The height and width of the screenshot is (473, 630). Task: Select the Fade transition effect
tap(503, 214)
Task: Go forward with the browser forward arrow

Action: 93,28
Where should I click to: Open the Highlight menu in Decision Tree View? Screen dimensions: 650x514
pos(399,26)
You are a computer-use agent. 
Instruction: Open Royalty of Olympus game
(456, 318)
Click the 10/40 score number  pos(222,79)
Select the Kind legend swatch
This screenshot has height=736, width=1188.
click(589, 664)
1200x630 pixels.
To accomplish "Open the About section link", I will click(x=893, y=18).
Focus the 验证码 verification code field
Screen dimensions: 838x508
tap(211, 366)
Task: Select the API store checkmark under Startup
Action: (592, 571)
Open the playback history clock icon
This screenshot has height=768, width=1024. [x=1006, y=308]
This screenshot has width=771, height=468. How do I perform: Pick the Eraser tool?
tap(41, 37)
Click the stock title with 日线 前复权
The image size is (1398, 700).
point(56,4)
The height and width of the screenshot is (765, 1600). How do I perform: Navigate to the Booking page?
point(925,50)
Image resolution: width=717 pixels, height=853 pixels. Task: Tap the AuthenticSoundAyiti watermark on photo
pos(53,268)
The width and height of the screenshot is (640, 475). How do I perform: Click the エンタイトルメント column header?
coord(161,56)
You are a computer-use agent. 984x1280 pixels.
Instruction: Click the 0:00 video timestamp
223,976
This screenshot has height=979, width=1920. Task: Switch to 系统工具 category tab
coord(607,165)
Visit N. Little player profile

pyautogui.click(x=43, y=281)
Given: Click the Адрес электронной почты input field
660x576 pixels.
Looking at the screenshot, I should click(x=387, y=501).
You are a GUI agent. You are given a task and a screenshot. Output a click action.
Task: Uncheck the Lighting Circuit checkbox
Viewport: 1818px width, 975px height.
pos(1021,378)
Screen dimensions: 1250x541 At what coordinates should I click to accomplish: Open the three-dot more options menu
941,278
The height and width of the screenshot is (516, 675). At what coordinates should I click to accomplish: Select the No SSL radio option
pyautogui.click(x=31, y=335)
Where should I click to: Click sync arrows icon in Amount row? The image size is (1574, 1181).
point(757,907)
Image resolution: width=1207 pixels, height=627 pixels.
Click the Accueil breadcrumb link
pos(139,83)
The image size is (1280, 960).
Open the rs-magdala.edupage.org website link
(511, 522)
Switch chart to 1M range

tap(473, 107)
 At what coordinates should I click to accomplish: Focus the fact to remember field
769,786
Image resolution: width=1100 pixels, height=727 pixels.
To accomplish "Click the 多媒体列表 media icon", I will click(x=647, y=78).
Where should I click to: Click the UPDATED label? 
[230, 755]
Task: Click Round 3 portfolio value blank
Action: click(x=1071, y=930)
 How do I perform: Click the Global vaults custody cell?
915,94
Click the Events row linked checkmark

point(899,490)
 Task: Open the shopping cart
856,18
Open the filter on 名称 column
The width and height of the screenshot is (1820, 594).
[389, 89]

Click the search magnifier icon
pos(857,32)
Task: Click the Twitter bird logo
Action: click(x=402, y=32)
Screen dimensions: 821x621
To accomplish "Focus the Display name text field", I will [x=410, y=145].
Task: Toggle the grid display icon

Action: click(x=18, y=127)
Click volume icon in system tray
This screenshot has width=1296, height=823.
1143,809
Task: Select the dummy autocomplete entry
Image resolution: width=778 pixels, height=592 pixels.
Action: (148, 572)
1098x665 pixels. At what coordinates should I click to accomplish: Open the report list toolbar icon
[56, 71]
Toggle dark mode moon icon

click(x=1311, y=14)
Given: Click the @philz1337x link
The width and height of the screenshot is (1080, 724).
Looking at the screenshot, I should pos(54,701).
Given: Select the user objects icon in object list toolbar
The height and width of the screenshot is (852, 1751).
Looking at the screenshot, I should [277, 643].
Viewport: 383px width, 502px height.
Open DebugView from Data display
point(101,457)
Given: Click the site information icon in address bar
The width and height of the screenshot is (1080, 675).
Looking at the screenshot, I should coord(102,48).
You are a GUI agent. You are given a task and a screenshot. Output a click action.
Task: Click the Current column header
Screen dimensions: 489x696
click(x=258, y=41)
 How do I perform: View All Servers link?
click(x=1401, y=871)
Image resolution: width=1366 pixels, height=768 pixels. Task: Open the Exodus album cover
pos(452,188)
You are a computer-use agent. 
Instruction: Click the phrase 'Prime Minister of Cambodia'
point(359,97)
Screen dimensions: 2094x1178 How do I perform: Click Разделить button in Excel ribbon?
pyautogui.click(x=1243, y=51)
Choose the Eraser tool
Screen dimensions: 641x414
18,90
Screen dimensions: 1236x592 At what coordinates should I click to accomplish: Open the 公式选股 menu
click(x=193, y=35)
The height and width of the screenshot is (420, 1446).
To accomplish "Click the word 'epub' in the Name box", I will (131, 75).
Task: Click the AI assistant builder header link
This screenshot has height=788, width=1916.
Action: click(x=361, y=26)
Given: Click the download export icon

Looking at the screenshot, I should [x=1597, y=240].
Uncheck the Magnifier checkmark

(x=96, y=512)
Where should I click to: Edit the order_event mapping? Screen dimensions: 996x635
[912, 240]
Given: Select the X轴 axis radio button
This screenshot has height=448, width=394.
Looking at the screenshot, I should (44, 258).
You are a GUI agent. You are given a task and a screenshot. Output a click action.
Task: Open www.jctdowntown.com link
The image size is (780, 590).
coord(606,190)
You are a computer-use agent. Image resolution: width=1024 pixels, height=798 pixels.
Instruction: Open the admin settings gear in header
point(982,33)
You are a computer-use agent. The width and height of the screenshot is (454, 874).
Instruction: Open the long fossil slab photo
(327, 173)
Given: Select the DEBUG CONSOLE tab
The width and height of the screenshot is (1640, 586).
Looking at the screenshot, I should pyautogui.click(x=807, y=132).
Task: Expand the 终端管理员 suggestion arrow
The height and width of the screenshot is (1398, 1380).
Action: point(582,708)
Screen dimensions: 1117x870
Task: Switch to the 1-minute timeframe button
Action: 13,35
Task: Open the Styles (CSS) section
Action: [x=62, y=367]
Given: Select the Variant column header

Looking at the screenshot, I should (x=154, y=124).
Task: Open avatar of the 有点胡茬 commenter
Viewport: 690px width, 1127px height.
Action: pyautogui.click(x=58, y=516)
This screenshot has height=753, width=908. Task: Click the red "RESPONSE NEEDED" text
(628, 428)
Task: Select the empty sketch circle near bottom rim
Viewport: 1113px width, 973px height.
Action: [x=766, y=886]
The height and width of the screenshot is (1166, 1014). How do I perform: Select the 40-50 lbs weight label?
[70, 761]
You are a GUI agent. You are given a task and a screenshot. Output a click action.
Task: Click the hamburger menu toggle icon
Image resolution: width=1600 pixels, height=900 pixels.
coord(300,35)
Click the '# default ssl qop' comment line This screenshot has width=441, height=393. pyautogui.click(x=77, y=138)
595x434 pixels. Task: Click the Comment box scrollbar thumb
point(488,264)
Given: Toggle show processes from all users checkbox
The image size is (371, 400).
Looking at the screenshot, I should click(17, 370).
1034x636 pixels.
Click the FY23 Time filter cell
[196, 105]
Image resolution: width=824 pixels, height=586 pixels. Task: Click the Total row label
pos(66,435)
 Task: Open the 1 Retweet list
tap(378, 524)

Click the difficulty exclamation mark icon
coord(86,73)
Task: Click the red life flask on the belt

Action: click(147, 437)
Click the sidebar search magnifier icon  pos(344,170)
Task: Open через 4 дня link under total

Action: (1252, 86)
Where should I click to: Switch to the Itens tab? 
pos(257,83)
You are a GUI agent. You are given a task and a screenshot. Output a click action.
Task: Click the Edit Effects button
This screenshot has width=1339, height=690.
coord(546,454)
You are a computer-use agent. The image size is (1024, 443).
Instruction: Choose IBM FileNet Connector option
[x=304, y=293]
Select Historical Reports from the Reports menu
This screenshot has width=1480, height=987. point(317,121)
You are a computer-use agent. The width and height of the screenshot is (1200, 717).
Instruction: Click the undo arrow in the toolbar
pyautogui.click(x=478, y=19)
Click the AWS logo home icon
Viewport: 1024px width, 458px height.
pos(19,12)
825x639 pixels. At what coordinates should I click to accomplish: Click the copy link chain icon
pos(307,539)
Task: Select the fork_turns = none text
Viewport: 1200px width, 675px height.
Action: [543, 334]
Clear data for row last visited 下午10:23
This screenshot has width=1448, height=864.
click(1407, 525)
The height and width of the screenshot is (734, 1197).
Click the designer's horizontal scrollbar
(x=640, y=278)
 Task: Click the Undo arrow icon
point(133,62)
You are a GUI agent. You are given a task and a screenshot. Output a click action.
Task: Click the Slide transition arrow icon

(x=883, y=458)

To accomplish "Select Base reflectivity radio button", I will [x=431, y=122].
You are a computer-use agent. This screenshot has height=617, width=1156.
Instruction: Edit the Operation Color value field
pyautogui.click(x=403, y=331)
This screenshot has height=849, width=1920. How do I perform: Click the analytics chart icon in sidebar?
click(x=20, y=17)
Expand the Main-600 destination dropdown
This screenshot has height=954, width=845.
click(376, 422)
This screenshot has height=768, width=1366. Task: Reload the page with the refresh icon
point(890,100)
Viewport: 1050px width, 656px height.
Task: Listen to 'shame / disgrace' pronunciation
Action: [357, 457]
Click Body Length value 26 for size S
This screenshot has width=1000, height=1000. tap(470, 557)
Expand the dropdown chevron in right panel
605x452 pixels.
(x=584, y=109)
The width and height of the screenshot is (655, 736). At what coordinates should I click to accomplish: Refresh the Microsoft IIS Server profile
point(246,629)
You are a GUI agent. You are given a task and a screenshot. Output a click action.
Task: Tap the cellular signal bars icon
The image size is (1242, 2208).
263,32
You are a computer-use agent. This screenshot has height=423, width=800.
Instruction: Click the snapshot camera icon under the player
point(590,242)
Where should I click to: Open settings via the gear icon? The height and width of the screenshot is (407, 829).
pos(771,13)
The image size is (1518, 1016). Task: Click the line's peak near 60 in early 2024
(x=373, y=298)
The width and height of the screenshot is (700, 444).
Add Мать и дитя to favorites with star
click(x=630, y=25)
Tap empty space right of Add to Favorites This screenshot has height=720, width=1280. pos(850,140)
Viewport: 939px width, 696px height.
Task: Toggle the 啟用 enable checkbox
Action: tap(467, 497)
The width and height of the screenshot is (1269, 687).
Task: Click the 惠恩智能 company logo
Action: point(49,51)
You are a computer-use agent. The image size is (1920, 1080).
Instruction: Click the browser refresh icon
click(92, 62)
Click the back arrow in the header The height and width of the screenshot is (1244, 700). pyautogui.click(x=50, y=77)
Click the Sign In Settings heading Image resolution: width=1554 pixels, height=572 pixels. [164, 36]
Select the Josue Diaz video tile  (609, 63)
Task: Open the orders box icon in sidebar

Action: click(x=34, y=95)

···

Problem to solve: Only an exact copy of the lines from the beginning of the listing through the line with "1200x630 pixels.", both included, belongs in the answer.

Task result:
The height and width of the screenshot is (473, 630). Task: Select the Fade transition effect
tap(503, 214)
Task: Go forward with the browser forward arrow

Action: 93,28
Where should I click to: Open the Highlight menu in Decision Tree View? Screen dimensions: 650x514
pos(399,26)
You are a computer-use agent. 
Instruction: Open Royalty of Olympus game
(456, 318)
Click the 10/40 score number  pos(222,79)
Select the Kind legend swatch
This screenshot has height=736, width=1188.
click(589, 664)
1200x630 pixels.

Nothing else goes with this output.